Multiprocessing is slow: too much overhead spinning up new processes

dflemin3 / approxposterior

A Python package for approximate Bayesian inference and optimization using Gaussian processes

https://dflemin3.github.io/approxposterior/

MIT License

41 stars 9 forks source link

Multiprocessing is slow: too much overhead spinning up new processes #35

Closed dflemin3 closed 4 years ago

dflemin3 commented 5 years ago

Currently, the multiprocess implementation for parallelizing GP optimizations and new design point selection is slow, presumably because spinning up new processes is expensive since it requires pickling the GP and sending it to each process, which can be expensive due to the GP's non-trivial structure and large-ish covariance matrix.

Potential fixes include schemes to share the data with each process using scheme like what is documented here.
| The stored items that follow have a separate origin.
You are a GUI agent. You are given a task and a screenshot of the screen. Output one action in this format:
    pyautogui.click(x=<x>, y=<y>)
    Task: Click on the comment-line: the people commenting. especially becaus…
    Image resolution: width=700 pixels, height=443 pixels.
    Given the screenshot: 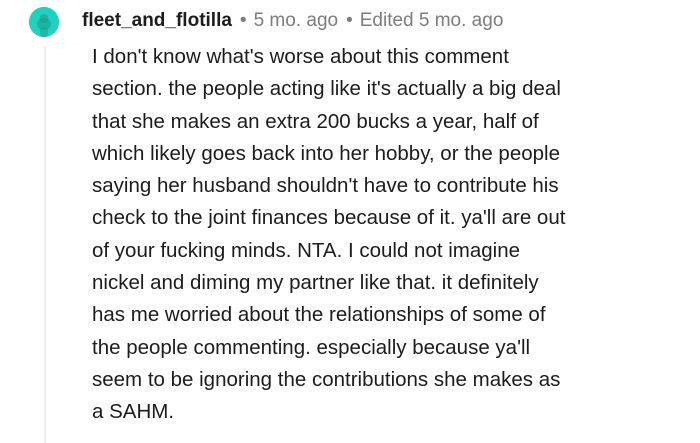 What is the action you would take?
    pyautogui.click(x=312, y=347)
    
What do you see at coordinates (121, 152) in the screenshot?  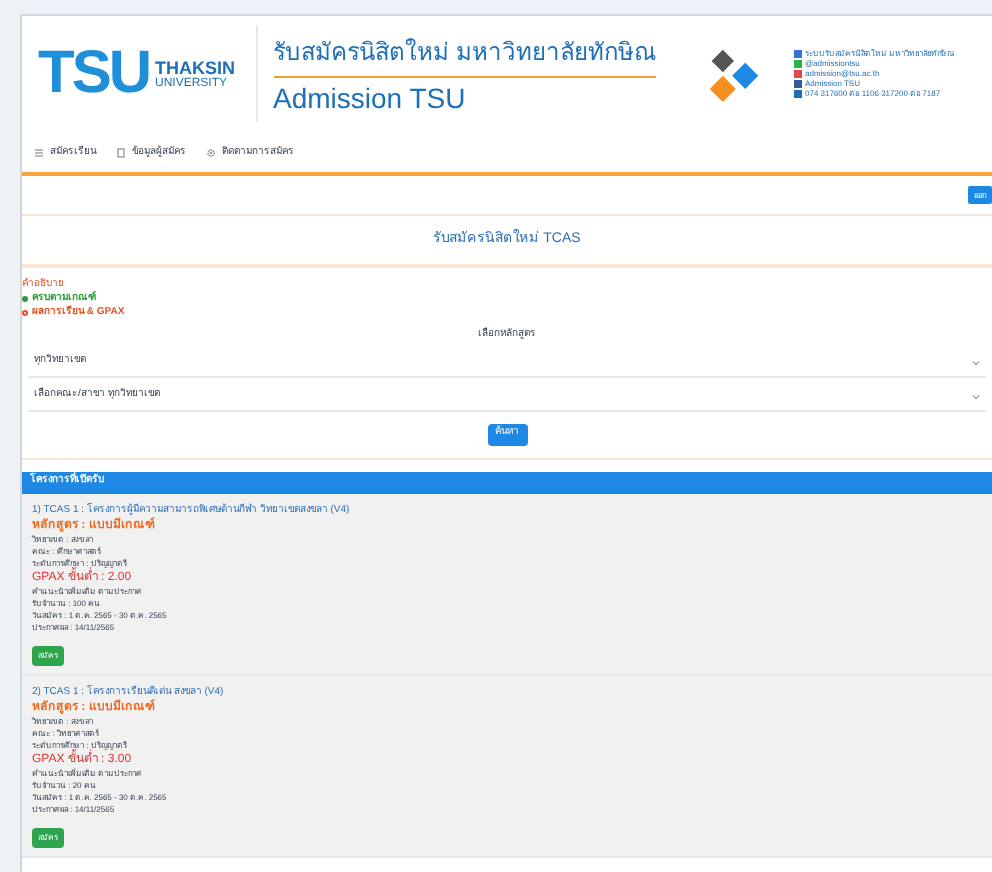 I see `document-icon` at bounding box center [121, 152].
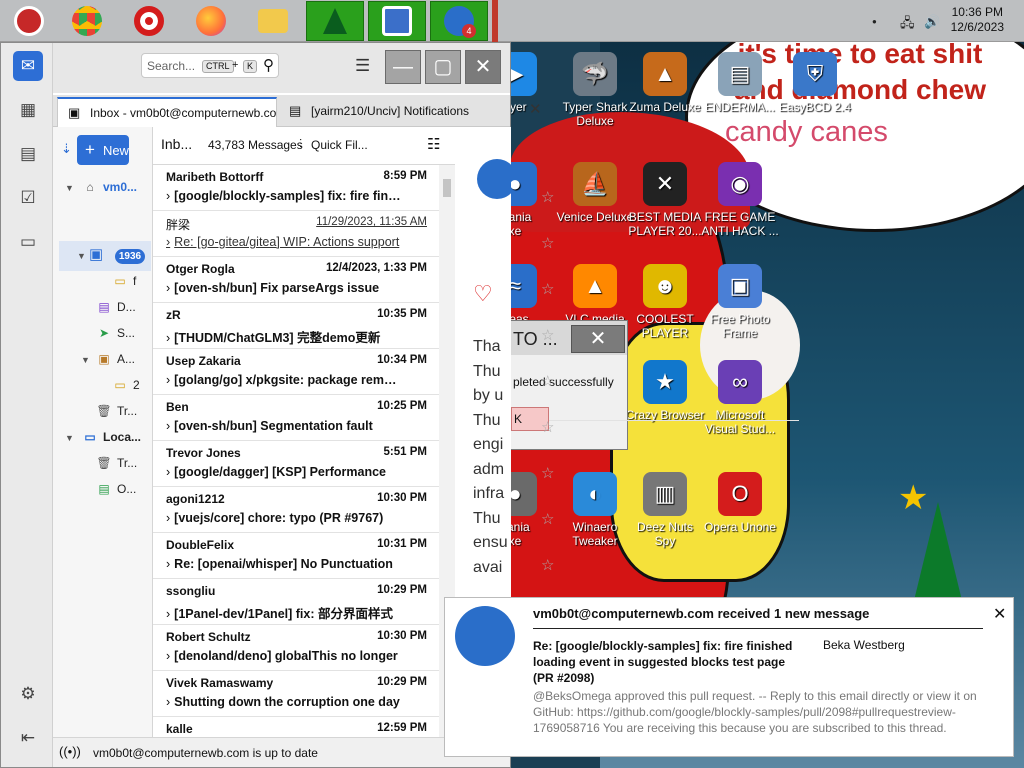  I want to click on minimize-button: —, so click(403, 67).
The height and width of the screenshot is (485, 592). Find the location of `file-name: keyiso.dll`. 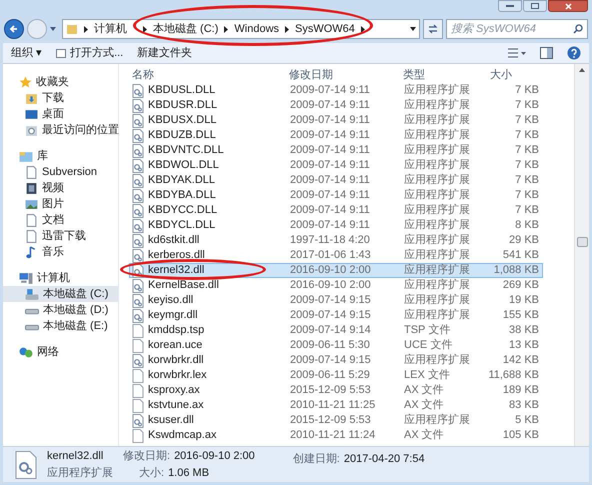

file-name: keyiso.dll is located at coordinates (171, 300).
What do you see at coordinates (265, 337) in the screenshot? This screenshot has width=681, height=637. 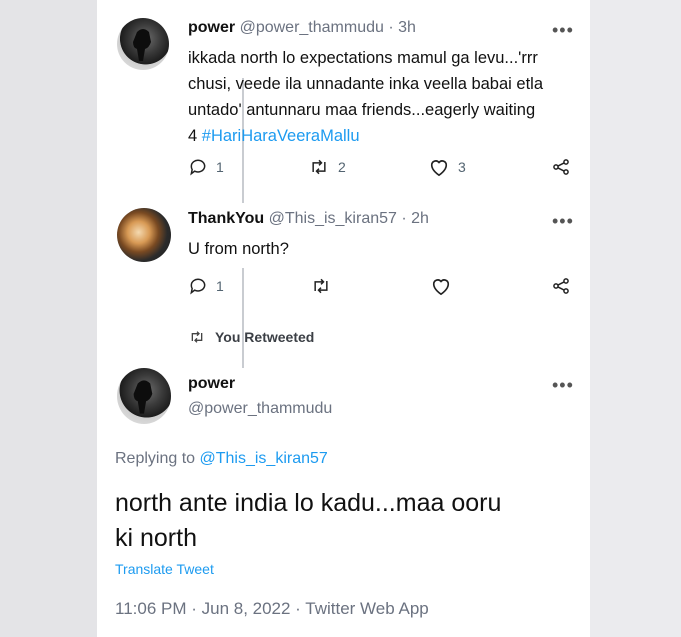 I see `retweet-note: You Retweeted` at bounding box center [265, 337].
dflemin3 commented 5 years ago

Specifically, I really need to avoid copying the full GP. What would likely be better is to pass everything the GP needs, e.g. theta, y, current hyperparameter vector, and instantiate the GP for each function call for each process. For even GP's with ~1000s of data points, the initialization, including the compute call, should be of order 1 second, see the george docs, so re-initializing a GP for each process should be cheaper than serializing the full GP object.

dflemin3 commented 4 years ago

I've removed multiprocessing for now as it's current overhead is prohibitively slow and will require a substantial rewrite.